Irak ve Suriye üzerinden ortaya konan tekfirci dehşet terör örgütlerinin işgali marifetiyle bölgenin istikrarsızlaştırılması operasyonu ile Batılı güçlerin, özellikle Amerika ve İsrail'in ve onların Suudi Arabistan, BAE gibi bölgesel ortaklarının bağları zamanla ortaya çıktı. Bu gün bu irtibatlar artık daha net bir şekilde görülebiliyor. 

Bölgede aslında herkes kartlarını gayet açık oynamaktan çekinmiyor. Artık bölgede saflar gayet net. Daha düne kadar Siyonizmin düşman olduğu noktasındaki açık algı değişip yeni bloklar oluşuyor.

Galiba bundan sonra bölgede iki taraftan bahsetmek durumunda kalacağız. Bunlardan birisi; bölge dışı tüm unsurları bölgede istemeyen, bağımsızlıkçı, inkılabi 'Direniş Cephesi' ve diğeri de, genelde Batı, özelde Amerika ve onların bölgedeki işbirlikçisı olan diğer güçler. Zamanla bu ikinci cepheye 'Siyonist Dostları Cephesi' denirse buna da şaşırmamak gerekir.

Siyonist Dostları Cephesi olarak tanımlanabilecek bir yapı gerçekten bu gün oluşmuştur. Bu cephenin bölgesel unsurları etnisite kaynaklı siyaset erbabından oluşuyor. Gayet tabî olarak da 'Siyonist Dostları Cephesi'nin düşmanlarını, lokomotifi İsam İnkılabı Stratejik aklının üslenmiş olduğu İran olan Direniş Ekseni'ni oluşturan unsurlar oluşturuyor. 

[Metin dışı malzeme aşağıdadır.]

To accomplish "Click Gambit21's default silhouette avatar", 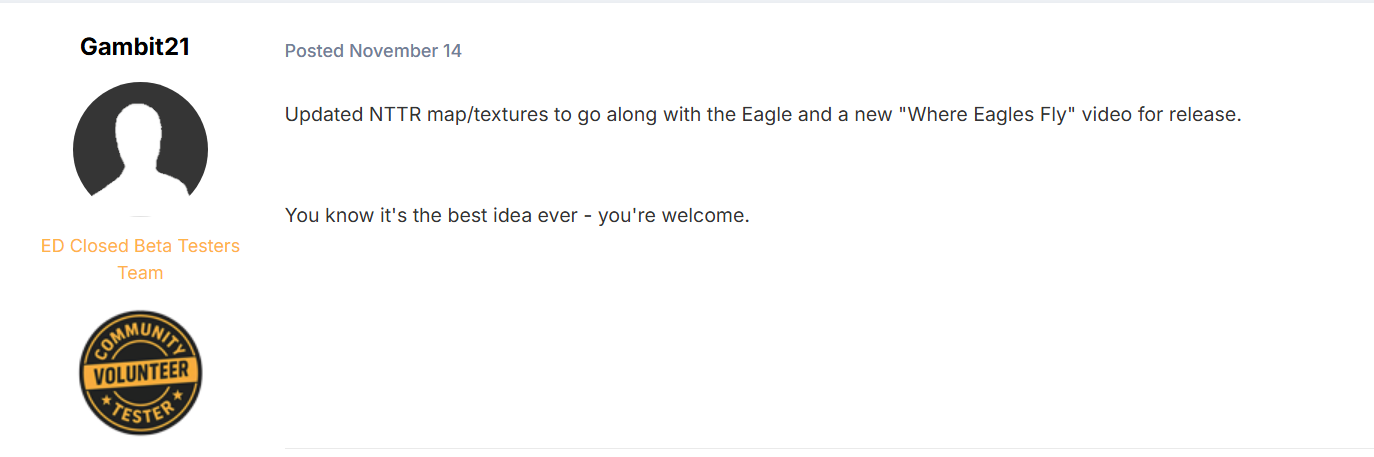I will point(140,149).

İslam İnkılabı stratejik aklı karşısında sıkışan etnisite kaynaklı siyasetin geldiği nokta… İran'a karşı savaş karşılığında Filistin'den vazgeçmek

'Siyonist Dosları Cephesi' Direniş Ekseni'nin ortaya koyduğu karşı strateji ile iyice sıkışmış durumdalar. Kendi lokal mensubiyetleri üzerine inşa etmiş oldukları iktidarlarının geleceğini temin etmek için ortakları olan egemen güçler eliyle baş düşman olarak gördükleri İslami İran'ın sıkıntıya düşürülmesi ve sonrasında İslami İran'a kaşı bir savaş başlatabilmek için Filistin meselesinde İsrail lehine bir posizyon almaya razı görünüyorlar.

Bu gün "karşı karşıya olduğumuz; 'Suudi Arabistan, bölgede sıkışmışlığının esas müsebbibi olarak gördüğü ve aynı zamanda Amerika ve İsrail'in baş düşmanı olan İran'a karşı savaş karşılığında, Filistin'i Siyonistlere ve Siyonistlerin baş hamisi olan Amerika'ya teslim etmek' şeklindeki planın uygulanmasıdır".